[TASK PROMPT]
For the entries below, the expected answer is the line with "Click the search field", the line with "Given: Click the horizontal", and every line between them, exactly as written, and nothing more.

[AVAILABLE DATA]
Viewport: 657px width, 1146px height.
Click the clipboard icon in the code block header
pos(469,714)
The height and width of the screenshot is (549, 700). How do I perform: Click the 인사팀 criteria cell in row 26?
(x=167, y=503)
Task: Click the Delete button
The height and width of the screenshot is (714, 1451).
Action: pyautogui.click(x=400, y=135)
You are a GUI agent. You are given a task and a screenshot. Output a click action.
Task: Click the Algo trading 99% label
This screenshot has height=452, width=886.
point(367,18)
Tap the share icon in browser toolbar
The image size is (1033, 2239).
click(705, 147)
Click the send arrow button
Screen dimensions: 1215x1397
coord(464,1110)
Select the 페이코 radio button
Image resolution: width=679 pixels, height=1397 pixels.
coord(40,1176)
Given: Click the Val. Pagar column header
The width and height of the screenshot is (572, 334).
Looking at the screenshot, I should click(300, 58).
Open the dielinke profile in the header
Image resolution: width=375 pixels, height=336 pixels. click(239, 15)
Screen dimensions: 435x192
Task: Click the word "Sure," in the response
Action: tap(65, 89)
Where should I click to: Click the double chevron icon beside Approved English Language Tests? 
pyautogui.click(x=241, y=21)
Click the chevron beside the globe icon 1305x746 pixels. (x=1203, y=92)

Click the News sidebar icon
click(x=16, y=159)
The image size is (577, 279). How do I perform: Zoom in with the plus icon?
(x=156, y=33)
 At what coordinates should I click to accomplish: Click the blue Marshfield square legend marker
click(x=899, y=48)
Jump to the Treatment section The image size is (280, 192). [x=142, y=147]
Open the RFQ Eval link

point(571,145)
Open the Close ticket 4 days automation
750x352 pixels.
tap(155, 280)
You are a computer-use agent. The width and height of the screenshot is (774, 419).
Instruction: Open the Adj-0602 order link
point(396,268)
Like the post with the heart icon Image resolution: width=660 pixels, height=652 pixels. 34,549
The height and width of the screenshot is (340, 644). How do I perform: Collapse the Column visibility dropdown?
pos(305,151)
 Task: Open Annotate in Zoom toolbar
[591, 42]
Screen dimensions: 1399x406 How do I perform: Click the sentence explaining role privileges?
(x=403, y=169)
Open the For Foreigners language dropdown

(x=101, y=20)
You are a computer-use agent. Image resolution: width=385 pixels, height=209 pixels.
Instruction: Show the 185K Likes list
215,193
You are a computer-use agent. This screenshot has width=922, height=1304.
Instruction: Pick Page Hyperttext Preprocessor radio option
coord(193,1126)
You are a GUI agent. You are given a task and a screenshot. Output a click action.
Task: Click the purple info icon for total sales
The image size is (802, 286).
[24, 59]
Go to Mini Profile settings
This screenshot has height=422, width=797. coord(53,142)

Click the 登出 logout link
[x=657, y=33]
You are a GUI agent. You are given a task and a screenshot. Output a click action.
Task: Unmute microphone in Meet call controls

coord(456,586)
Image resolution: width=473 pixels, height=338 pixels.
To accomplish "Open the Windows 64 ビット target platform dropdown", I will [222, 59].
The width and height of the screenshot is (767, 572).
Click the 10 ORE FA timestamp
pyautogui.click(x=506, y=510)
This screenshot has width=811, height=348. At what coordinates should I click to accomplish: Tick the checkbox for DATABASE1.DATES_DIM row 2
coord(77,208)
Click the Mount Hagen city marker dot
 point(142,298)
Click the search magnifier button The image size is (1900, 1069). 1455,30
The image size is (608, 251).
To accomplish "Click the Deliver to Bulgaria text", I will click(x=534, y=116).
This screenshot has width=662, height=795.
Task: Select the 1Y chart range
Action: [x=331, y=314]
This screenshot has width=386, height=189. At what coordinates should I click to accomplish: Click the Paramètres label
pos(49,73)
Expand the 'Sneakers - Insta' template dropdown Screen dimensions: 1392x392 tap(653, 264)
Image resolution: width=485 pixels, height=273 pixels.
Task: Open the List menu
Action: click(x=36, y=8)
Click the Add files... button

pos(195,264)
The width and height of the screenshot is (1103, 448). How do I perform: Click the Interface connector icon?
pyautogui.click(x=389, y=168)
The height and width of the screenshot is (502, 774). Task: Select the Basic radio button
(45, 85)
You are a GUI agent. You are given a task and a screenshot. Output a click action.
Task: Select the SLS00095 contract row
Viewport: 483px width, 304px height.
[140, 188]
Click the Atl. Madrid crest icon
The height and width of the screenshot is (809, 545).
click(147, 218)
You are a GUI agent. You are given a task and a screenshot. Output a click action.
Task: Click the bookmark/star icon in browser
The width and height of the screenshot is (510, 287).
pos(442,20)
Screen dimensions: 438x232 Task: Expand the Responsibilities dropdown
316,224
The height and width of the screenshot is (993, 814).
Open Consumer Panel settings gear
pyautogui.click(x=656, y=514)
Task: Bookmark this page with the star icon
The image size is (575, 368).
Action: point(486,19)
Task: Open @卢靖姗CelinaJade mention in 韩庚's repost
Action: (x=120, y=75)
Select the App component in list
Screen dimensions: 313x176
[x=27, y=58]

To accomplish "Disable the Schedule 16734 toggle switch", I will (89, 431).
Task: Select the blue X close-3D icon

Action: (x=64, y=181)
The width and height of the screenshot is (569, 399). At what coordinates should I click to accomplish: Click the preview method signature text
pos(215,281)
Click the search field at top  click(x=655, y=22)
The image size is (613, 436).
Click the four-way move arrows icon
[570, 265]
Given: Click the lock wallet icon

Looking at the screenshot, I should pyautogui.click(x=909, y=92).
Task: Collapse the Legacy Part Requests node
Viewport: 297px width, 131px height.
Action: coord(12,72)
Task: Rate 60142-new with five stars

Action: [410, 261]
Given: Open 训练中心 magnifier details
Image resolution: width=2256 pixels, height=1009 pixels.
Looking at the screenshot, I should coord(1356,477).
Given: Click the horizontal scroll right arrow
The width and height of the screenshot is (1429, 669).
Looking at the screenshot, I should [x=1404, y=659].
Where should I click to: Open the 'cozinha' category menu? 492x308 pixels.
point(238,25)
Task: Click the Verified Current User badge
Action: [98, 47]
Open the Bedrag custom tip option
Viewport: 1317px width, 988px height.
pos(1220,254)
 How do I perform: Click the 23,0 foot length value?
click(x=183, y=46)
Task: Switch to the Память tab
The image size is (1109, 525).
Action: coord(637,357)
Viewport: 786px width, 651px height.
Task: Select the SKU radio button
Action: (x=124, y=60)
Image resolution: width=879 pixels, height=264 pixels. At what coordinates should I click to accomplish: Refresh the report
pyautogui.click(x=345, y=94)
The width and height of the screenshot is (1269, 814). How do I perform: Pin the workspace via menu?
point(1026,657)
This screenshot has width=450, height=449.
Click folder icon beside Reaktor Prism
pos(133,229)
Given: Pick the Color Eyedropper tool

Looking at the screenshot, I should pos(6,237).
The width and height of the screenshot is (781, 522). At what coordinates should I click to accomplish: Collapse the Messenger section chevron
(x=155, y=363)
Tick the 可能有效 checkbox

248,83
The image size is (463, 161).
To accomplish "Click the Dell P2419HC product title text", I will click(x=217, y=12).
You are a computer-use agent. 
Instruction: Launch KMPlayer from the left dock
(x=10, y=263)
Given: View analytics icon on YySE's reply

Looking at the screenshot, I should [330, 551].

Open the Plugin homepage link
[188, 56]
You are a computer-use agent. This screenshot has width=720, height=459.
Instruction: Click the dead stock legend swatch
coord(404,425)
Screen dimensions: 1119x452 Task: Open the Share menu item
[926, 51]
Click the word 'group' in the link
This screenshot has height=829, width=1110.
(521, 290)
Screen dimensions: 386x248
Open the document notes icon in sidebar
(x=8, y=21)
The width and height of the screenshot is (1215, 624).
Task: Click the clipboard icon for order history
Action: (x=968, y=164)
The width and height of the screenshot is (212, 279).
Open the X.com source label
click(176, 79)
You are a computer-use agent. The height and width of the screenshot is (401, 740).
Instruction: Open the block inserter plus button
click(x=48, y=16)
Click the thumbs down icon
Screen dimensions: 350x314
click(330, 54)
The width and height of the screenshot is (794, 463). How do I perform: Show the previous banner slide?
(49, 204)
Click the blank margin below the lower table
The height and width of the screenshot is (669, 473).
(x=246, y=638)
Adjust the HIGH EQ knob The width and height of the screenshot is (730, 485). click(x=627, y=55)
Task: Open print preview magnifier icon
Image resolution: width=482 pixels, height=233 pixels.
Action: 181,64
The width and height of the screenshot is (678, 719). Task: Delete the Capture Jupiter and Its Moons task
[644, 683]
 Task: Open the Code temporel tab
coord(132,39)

[SOLUTION TO THE PROBLEM]
Click the search field at top  click(x=655, y=22)
The image size is (613, 436).
Click the four-way move arrows icon
[570, 265]
Given: Click the lock wallet icon

Looking at the screenshot, I should pyautogui.click(x=909, y=92).
Task: Collapse the Legacy Part Requests node
Viewport: 297px width, 131px height.
Action: coord(12,72)
Task: Rate 60142-new with five stars

Action: [410, 261]
Given: Open 训练中心 magnifier details
Image resolution: width=2256 pixels, height=1009 pixels.
Looking at the screenshot, I should coord(1356,477).
Given: Click the horizontal scroll right arrow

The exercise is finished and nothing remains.